(Pixel coordinate grounding data)
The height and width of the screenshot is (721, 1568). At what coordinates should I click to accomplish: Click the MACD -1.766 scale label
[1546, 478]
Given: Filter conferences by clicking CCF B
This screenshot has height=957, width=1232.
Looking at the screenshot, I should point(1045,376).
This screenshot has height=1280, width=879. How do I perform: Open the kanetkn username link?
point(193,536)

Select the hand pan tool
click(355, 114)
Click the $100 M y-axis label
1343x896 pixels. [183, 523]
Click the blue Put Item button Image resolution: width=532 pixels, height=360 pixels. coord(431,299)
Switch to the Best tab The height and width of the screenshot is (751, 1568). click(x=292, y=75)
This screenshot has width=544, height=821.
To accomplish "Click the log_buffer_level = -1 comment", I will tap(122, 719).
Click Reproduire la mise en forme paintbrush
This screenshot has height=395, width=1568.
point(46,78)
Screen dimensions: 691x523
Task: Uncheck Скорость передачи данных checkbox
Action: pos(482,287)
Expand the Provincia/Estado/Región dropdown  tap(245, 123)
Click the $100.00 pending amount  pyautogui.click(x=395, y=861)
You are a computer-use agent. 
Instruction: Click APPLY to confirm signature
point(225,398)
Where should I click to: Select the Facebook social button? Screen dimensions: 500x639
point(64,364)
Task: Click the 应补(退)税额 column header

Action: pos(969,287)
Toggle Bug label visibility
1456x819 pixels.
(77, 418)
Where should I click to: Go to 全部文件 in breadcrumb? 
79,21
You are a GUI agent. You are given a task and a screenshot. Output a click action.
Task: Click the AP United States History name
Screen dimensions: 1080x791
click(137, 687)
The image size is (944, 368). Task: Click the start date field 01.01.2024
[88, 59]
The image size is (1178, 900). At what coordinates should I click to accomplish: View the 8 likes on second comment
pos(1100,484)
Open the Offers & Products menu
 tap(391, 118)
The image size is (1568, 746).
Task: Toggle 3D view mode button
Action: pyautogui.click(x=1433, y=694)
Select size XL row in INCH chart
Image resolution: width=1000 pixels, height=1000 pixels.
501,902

What is required:
Quote exactly the first line of the data and every line after it through the one holding "Expand the Provincia/Estado/Región".

Completed exercise:
The height and width of the screenshot is (721, 1568). At what coordinates should I click to accomplish: Click the MACD -1.766 scale label
[1546, 478]
Given: Filter conferences by clicking CCF B
This screenshot has height=957, width=1232.
Looking at the screenshot, I should point(1045,376).
This screenshot has height=1280, width=879. How do I perform: Open the kanetkn username link?
point(193,536)

Select the hand pan tool
click(355, 114)
Click the $100 M y-axis label
1343x896 pixels. [183, 523]
Click the blue Put Item button Image resolution: width=532 pixels, height=360 pixels. coord(431,299)
Switch to the Best tab The height and width of the screenshot is (751, 1568). click(x=292, y=75)
This screenshot has width=544, height=821.
To accomplish "Click the log_buffer_level = -1 comment", I will tap(122, 719).
Click Reproduire la mise en forme paintbrush
This screenshot has height=395, width=1568.
point(46,78)
Screen dimensions: 691x523
Task: Uncheck Скорость передачи данных checkbox
Action: pos(482,287)
Expand the Provincia/Estado/Región dropdown  tap(245, 123)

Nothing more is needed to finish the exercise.